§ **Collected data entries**
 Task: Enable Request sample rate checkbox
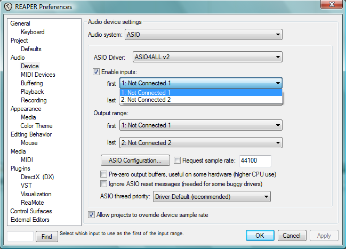coord(178,160)
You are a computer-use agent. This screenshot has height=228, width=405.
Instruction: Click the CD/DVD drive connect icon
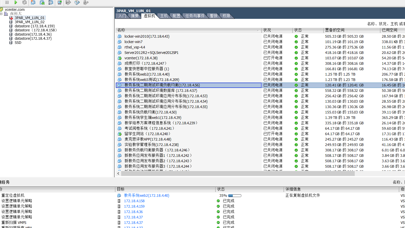(77, 2)
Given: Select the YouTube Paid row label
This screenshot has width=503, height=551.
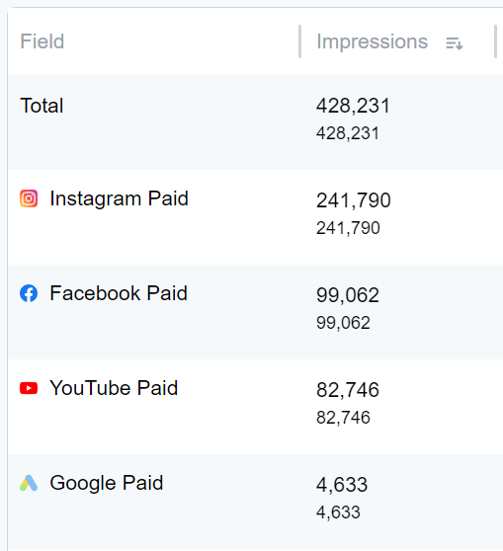Looking at the screenshot, I should click(114, 388).
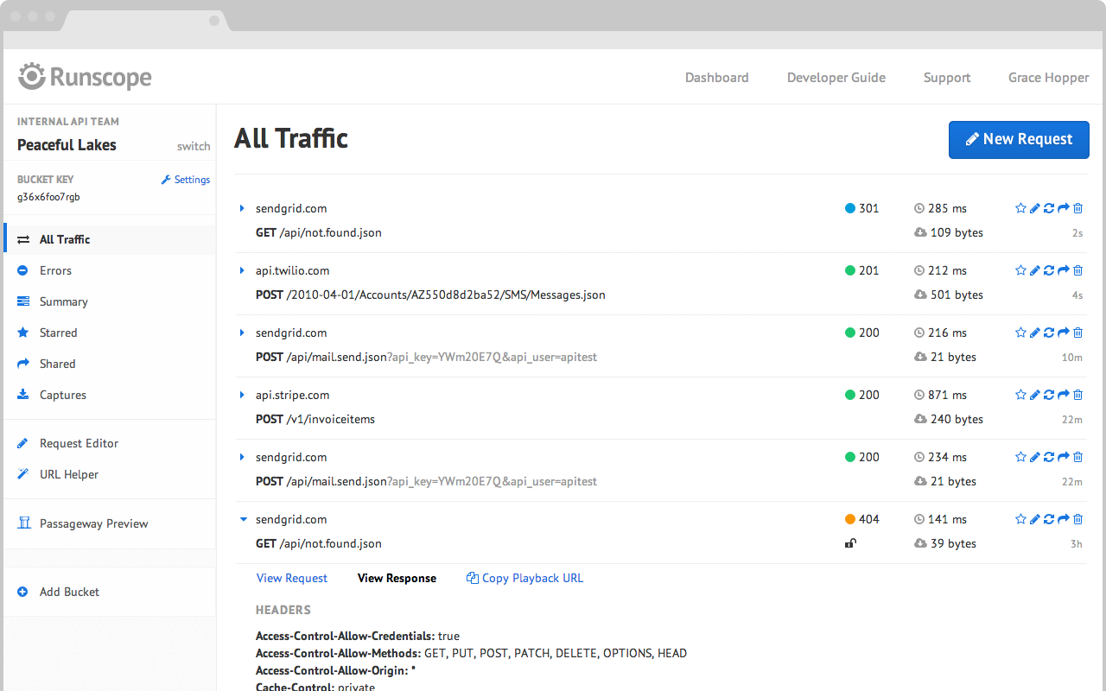
Task: Delete the api.twilio.com request
Action: click(1077, 270)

§ **Work instruction**
None of the pictures should be carried over when the data above is transcribed exactly.

§ **Final answer**
 Task: Enable Request sample rate checkbox
coord(178,160)
You are a computer-use agent. This screenshot has height=228, width=405.
Instruction: Click the CD/DVD drive connect icon
(77, 2)
Given: Select the YouTube Paid row label
This screenshot has width=503, height=551.
Looking at the screenshot, I should click(114, 388).
Task: Delete the api.twilio.com request
Action: click(1077, 270)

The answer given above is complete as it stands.